With the economic use-cases for AI still only evolving, it appears as if the line between optimism and delusion have blurred on Wall Street. Alphabet, Microsoft, Amazon, Oracle and Meta are estimated to invest about $1.1 trillion in capex over 2025 and 2026. Applying a fixed asset turnover ratio of 2x implies an expected incremental revenue of $2.2 trillion which is 1.3x the current revenue of these five giants ($1.6 trillion) – such a revenue growth is highly unlikely
To be fair, market did get jittery about AI stocks late in the year. However, even after steep corrections, stocks such as Oracle have still given good returns over the year and are yet valued at a premium to their five-year mean earnings multiples (see Table 4). For some, current valuations are baking in very high earnings growth expectations, anywhere between 50-130 per cent, over the next 12 months.

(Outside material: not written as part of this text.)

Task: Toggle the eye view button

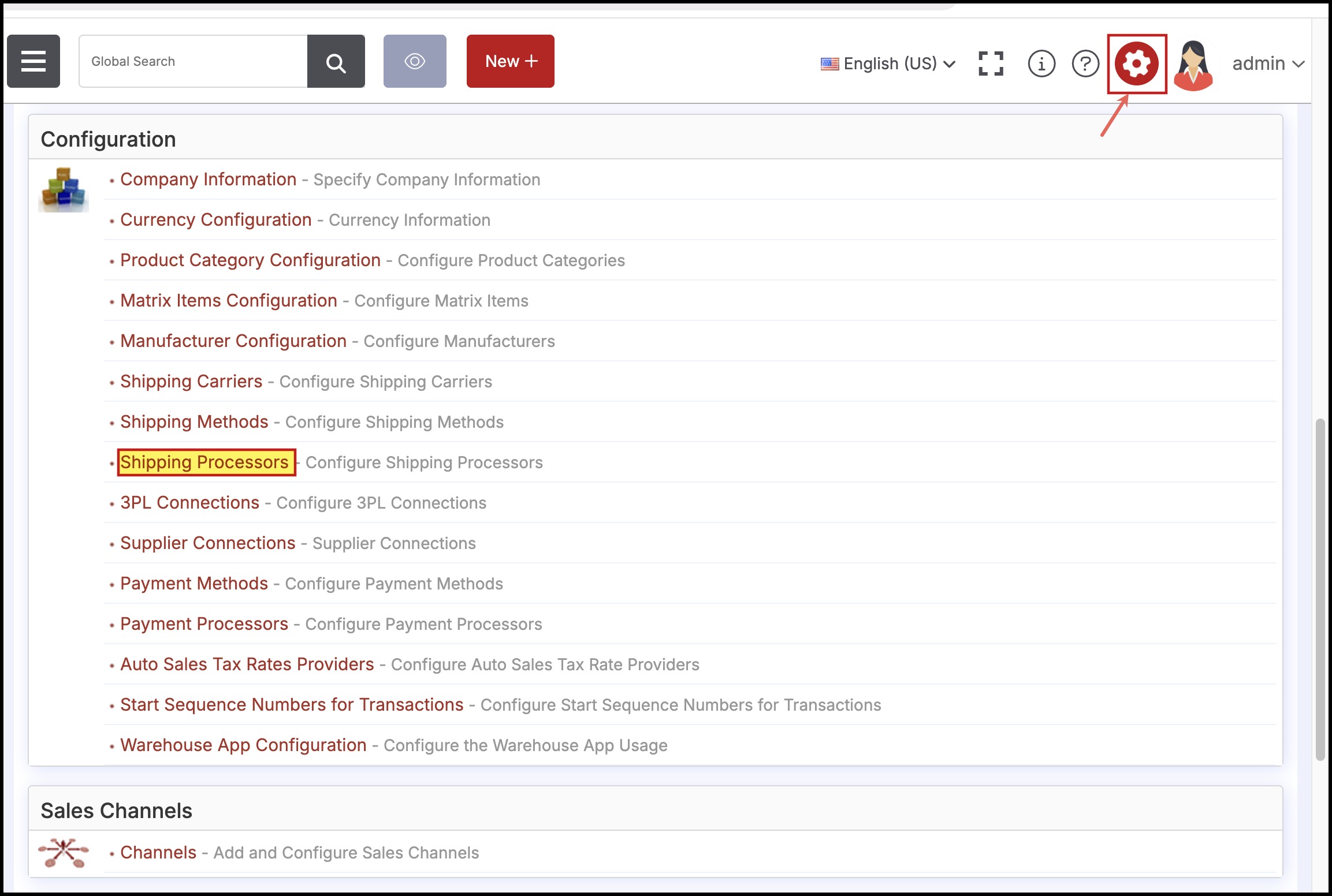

For Mag7 stocks such as Alphabet and Meta, the cash cow of ad revenue has to fire to support capital investments in AI – and such revenue is tied to sustainability of strong consumption, especially on a high base.

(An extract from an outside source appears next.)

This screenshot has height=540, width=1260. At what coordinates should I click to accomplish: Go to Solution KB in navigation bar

The combined market cap of top AI stocks is now over 42 per cent of S&P 500’s full market cap, and the combined earnings are over 30 per cent of the combined earnings of all S&P 500 stocks.
Clearly, a lot is riding on the AI wave. In 2026, either AI clicks or the stocks fold.
Outlook for 2026
The past year has been a strange one where all asset classes performed well — equities, real assets and debt. Such scenarios don’t last long, and the near future could prove investors in one or more asset classes wrong. For now, that asset class could be US equities.

The S&P 500 trades at a P/E ratio of 28x, building in an estimated earnings growth of 16 per cent over the next 12 months. As can be seen from the chart, the index is now trading at valuations above sub-prime peak levels and at similar multiples as the dotcom bubble. While robust AI-led earnings growth is not a given at this stage, rerating in equities can be even challenging – with yields at the longer end not giving in.
While the bullish views on the AI trade and consequently the US markets is now well known, it would be worth taking note of an interesting point brought out by long-term fund manager Dr John Hussman. He was prescient in his bearish calls, just ahead of the peak of the dotcom bubble and the 2007 housing bubble. While his bearish views over the last few years have not played out, he makes an interesting point for investors to ponder.
He points out that corporate profits (surplus) have reached record levels and this has been made possible by the deficit/ debt of the other two sectors – namely, households and government. While household and government debt has grown to exorbitant levels, equities’ valuations are still factoring in record surpluses of corporates to sustain, ignoring events such as credit defaults. If such events unfold, equity bulls could be caught napping. Recent tremors in the US private credit market must not be ignored. In other words, sustained good returns in US equities would require continued increase in government deficit.
His view: Even taking the sectoral deficit/surplus structure as durable, I expect we’ll see market losses, both in the S&P 500 and in the technology sector, on the order of -50 per cent to -70 per cent over the completion of this cycle.
While Trump takes pride in record stock market levels, the real test will be in 2026, as brewing affordability crisis undermines macro-economic numbers, cracks emerge on the AI trade, tariff impacts deepen, showdown with the Fed heats up and geopolitics is at its toughest in decades. All this must be offset by an AI miracle to justify the current S&P 500 valuation.